In a move that could be good for patients but bad for hospitals, the Consumer Financial Protection Bureau (CFPB) on Tuesday proposed regulation that would wipe medical debt from many consumers’ credit reports.
The rule is meant to help the 15 million people in the US who creditors say still have a combined $49 billion of medical debt that negatively affects their credit scores, Rohit Chopra, director of the CFPB, said during a June 11 press briefing. About 100 million people in the US have some amount of medical debt, which totals roughly $220 billion, according to data from the Peterson-KFF Health System Tracker.
The proposed regulation comes after three credit-reporting conglomerates—Equifax, Experian, and TransUnion—removed paid-off medical debt and medical debts under $500 from credit reports in 2022 and 2023, respectively.

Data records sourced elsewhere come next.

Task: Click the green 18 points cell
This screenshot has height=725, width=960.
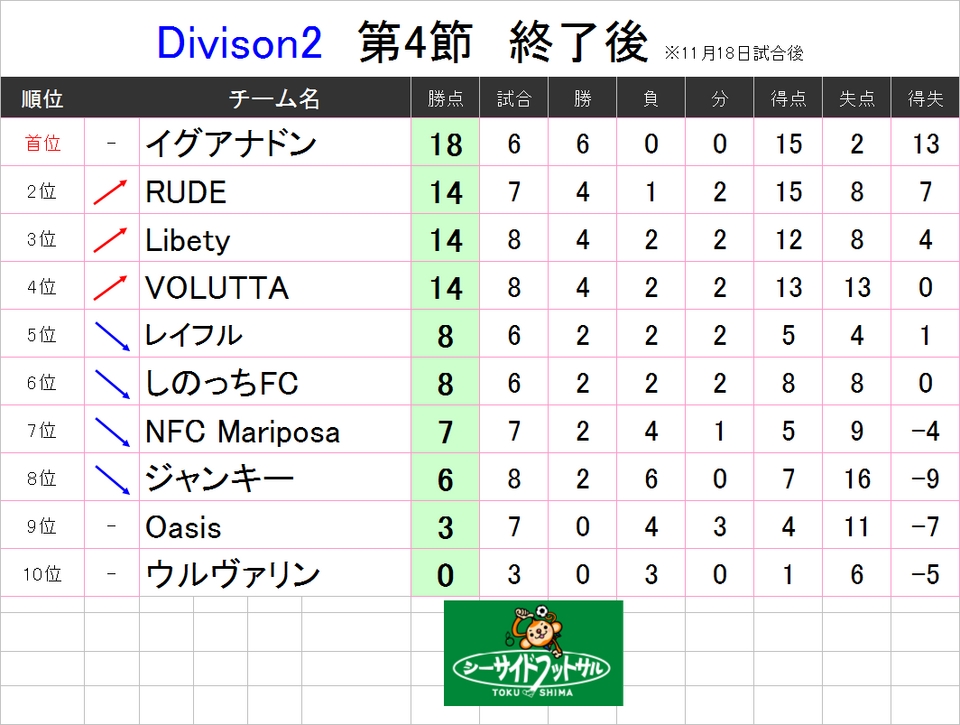Action: pyautogui.click(x=445, y=142)
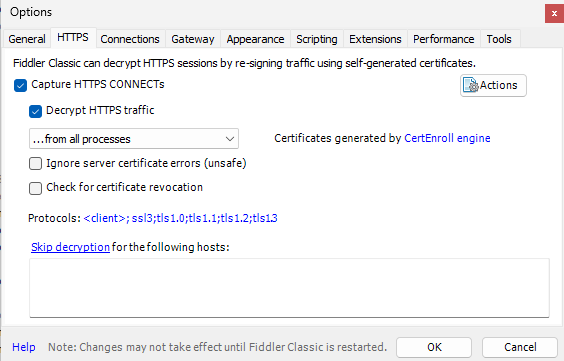Enable Check for certificate revocation

[x=35, y=188]
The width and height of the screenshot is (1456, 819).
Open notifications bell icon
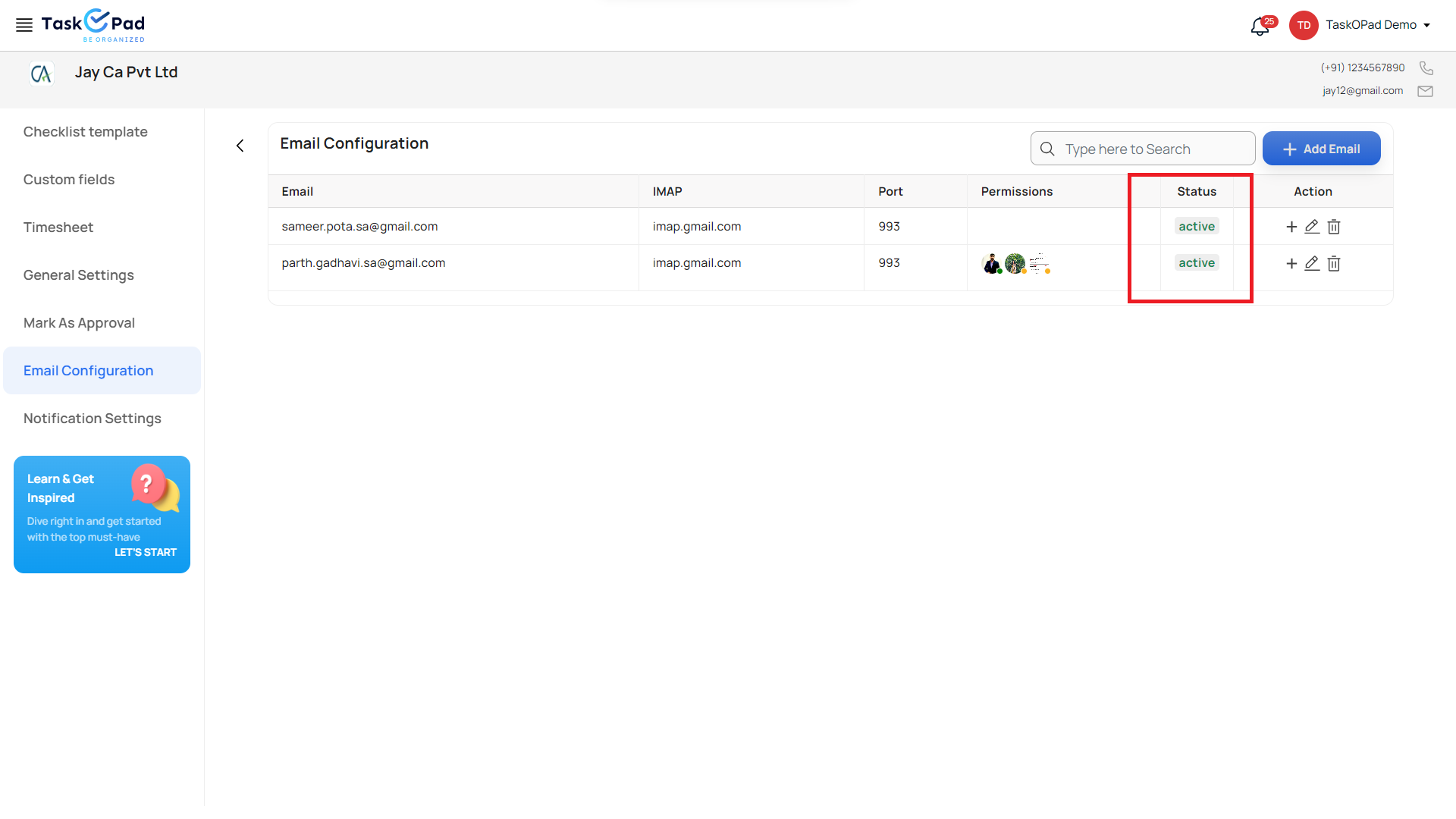point(1260,27)
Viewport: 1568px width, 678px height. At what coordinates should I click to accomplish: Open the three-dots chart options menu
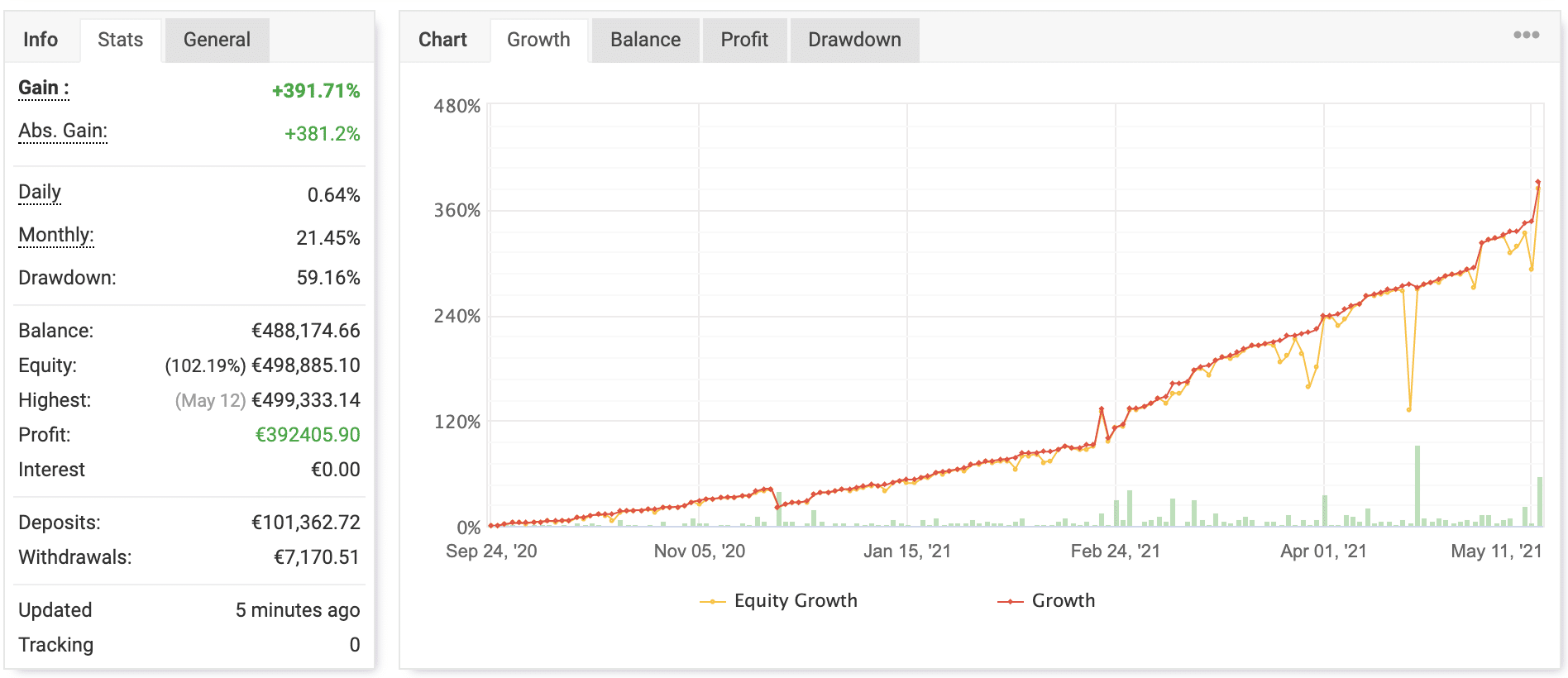click(1526, 35)
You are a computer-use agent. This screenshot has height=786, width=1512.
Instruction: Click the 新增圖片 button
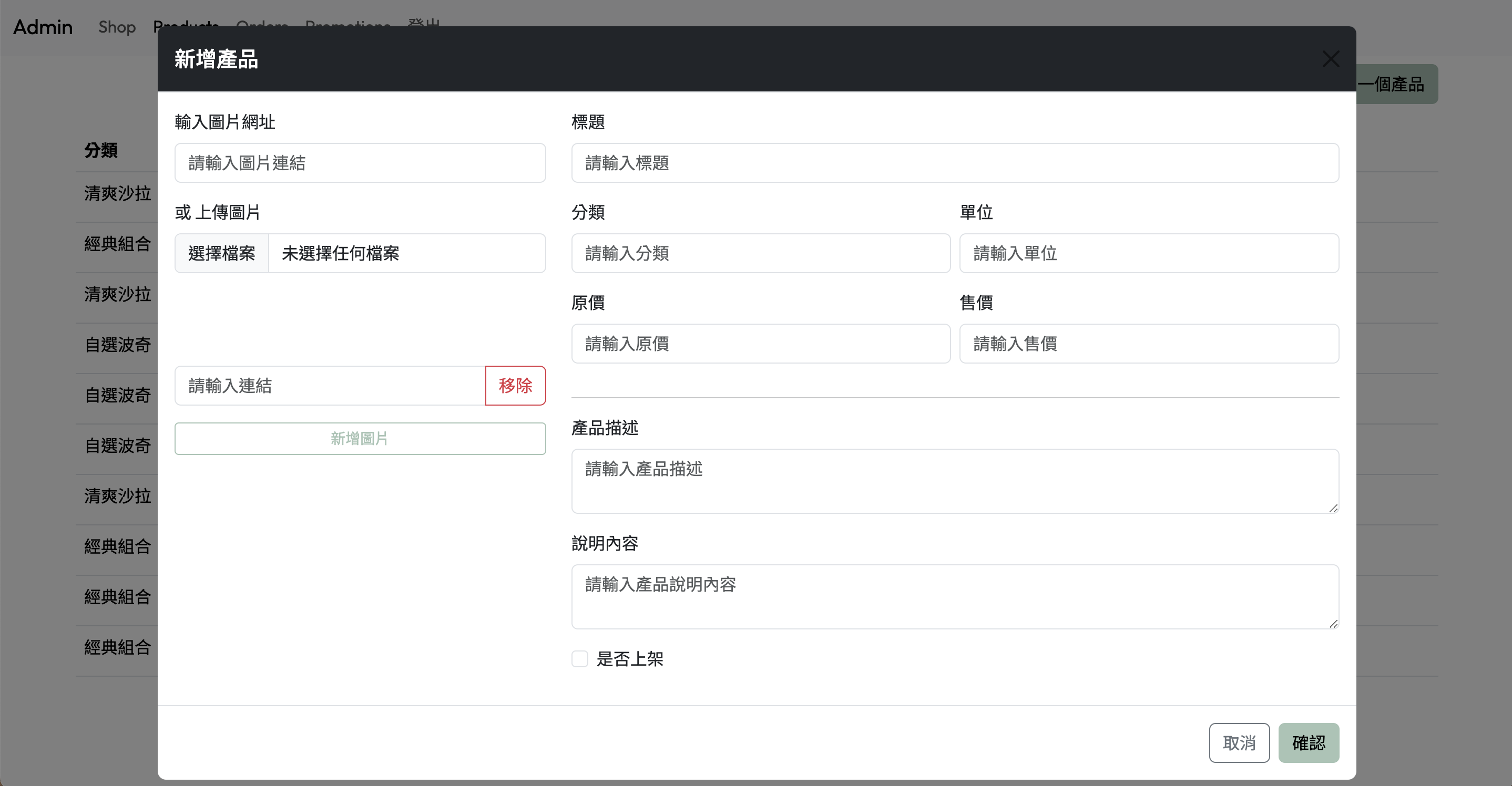point(360,438)
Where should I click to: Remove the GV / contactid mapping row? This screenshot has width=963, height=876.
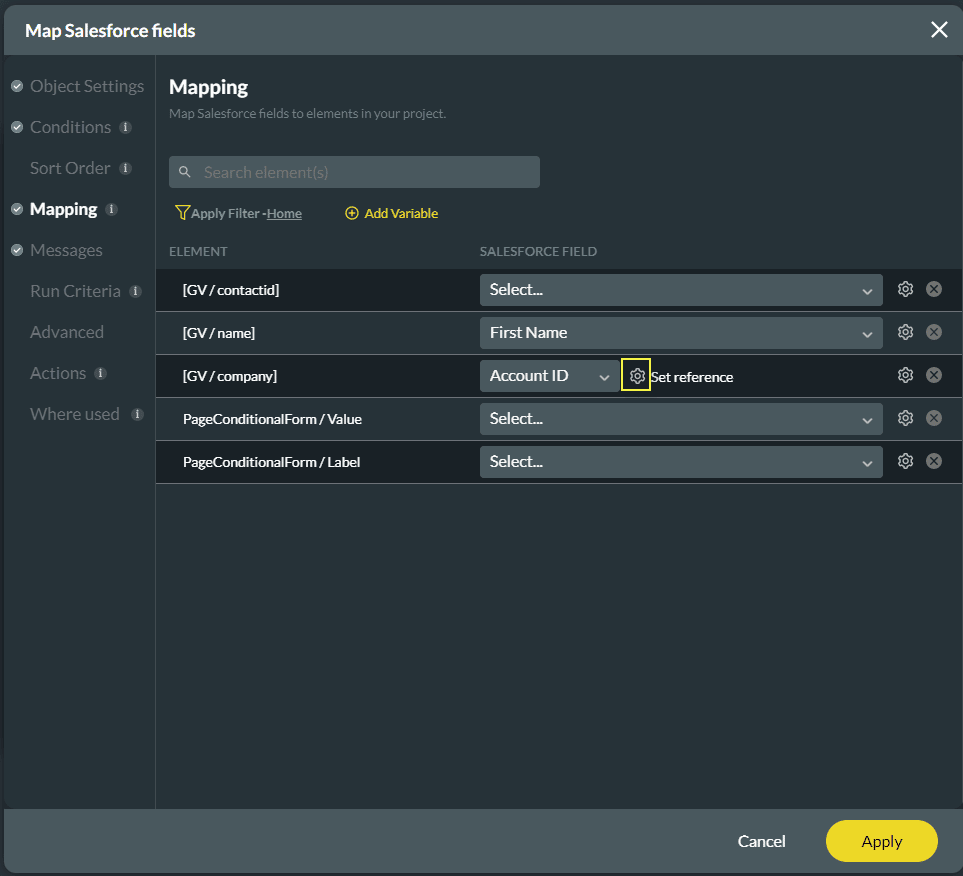click(933, 289)
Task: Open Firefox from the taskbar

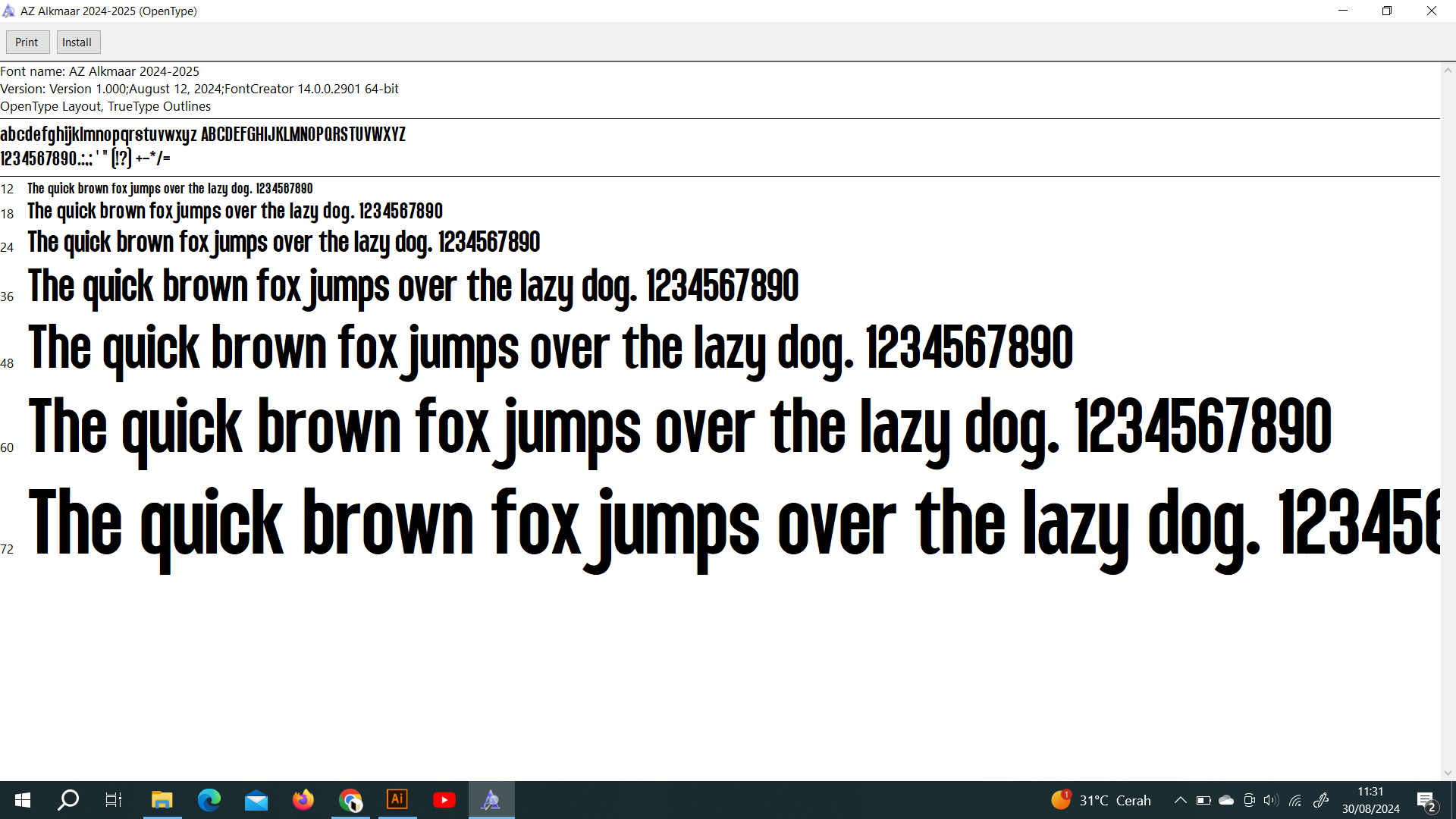Action: click(x=303, y=800)

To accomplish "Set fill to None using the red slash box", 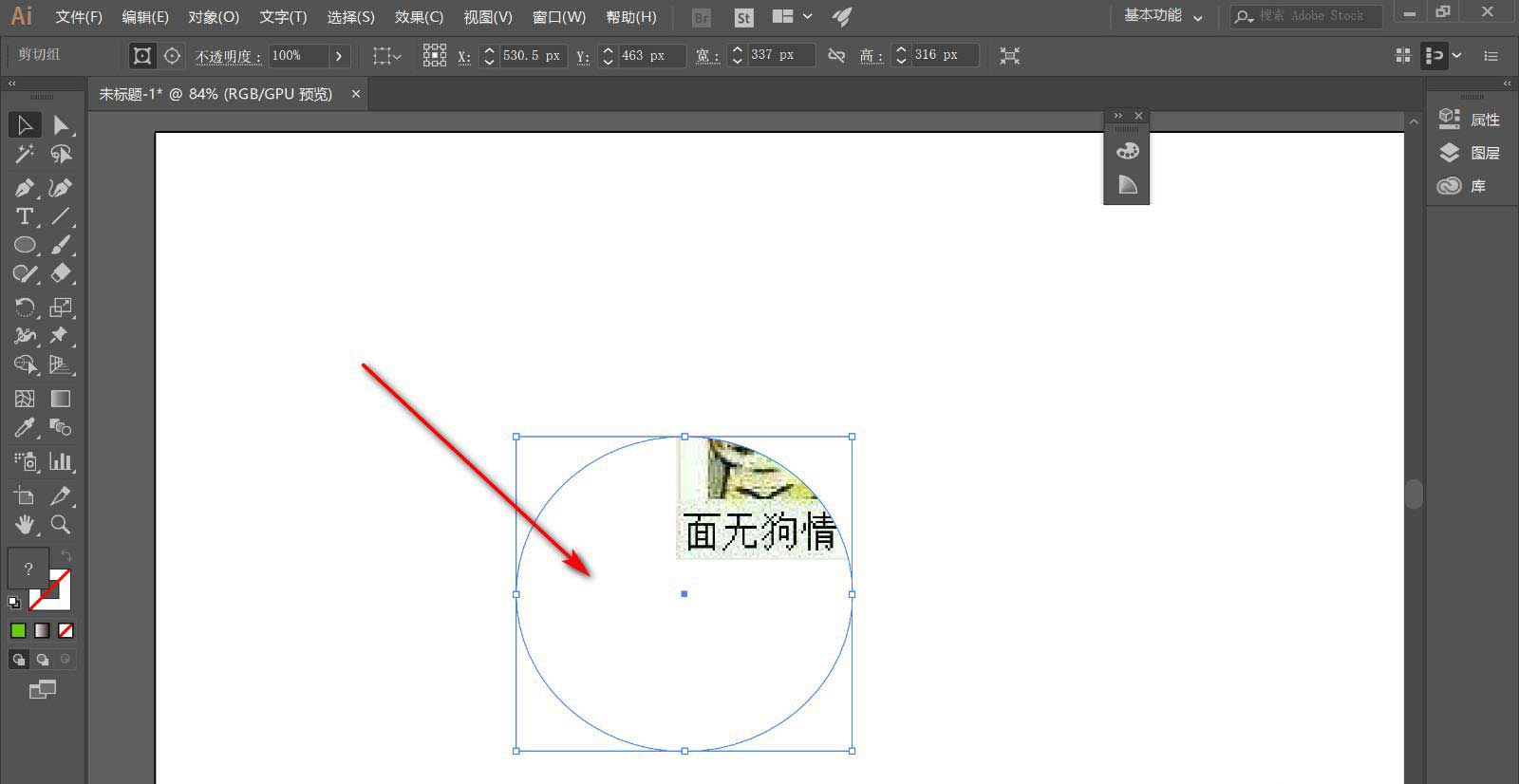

But some experts worry the proposed regulations would have “unintended consequences” for hospitals, such as making collections harder because patients would be incentivized to not pay medical bills.
“In the short run, [the rule] sounds good and can…reduce the barriers for low-income patients by removing their medical debt from credit reports,” Ge Bai, a professor of health policy and management at Johns Hopkins Bloomberg School of Public Health, told Healthcare Brew. “But in the long run, it can backfire and hurt the very patients the rule intends to help.”